Viele Kollegen haben Theologie studiert, und einige von ihnen waren auch im Kirchendienst tätig. Ich dagegen habe Philosophie studiert, was mich mit vielen unterschiedlichen Weltanschauungen vertraut gemacht hat und mir dabei hilft mich offen und unvoreingenommen mit den Einstellungen und Überzeugungen meiner Brautpaare auseinanderzusetzen.

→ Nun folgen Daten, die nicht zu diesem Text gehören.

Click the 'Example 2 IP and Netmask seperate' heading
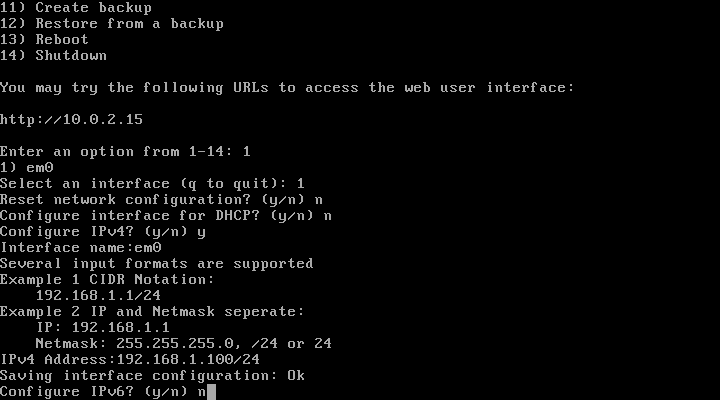pos(152,311)
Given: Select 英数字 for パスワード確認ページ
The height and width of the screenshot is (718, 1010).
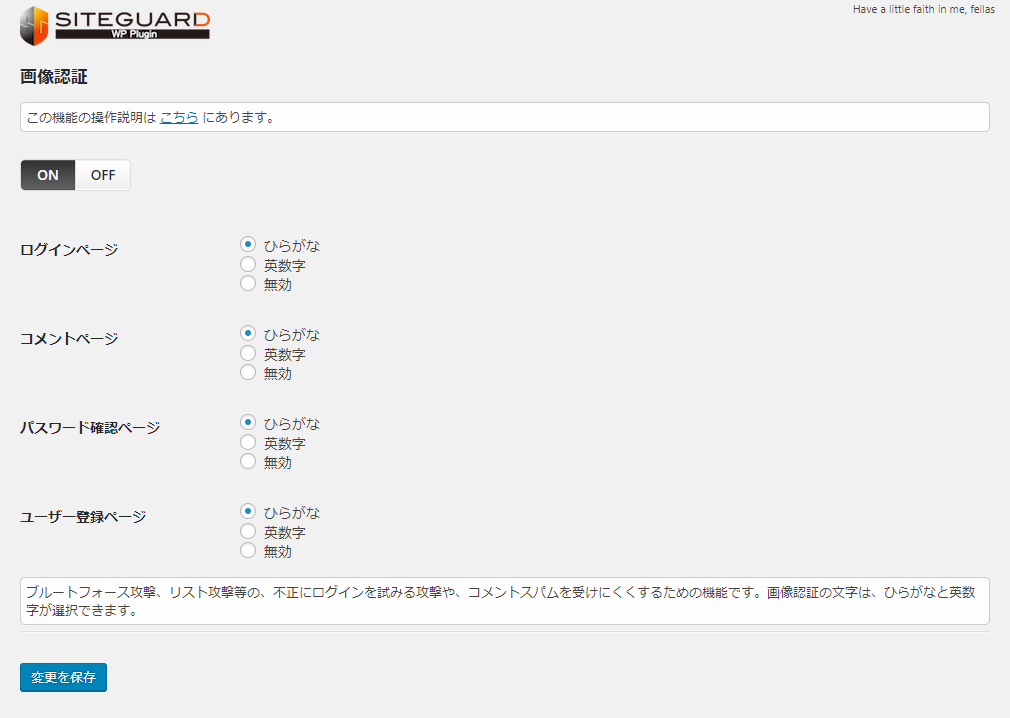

Aber die Freien Theologen sind bei weitem keine homogene Masse. Es gibt jene, die genauso unvoreingenommen auf die Wünsche der Brautpaare eingehen wie ich es tue. Aber es gibt natürlich auch solche, die mehr oder minder eine Kopie eines kirchlichen Traugottesdienstes anbieten und an diesem Ablauf auch festhalten. Teilweise tragen sie auch einen Talar. Das finde ich persönlich recht befremdlich.

Zum einen käme es mir falsch vor, als nicht von der Kirche Berufener einen solchen Gottesdienst durchzuführen. Ich wäre dann kein Redner mehr, sondern ein Schauspieler, der einen Pfarrer mimt. Und dafür bin ich mir dann doch zu schade. Zum anderen habe ich selbst bisher noch kein Brautpaar erlebt, dass mich darum gebeten hat einen kirchlichen Ablauf exakt nach Vorgabe einzuhalten oder gar einen Talar zu tragen.

Aber: Offenbar gibt es auch dafür eine Nachfrage, und das ist ja gut so. Der alte Spruch von Topf und Deckel kommt mir da in den Sinn.

Ob nun Freier Redner oder Theologe: Meist zählt dann eben doch, dass man sich sympathisch ist und gemeinsam die Zeremonie planen und gestalten möchte, und nichts anderes.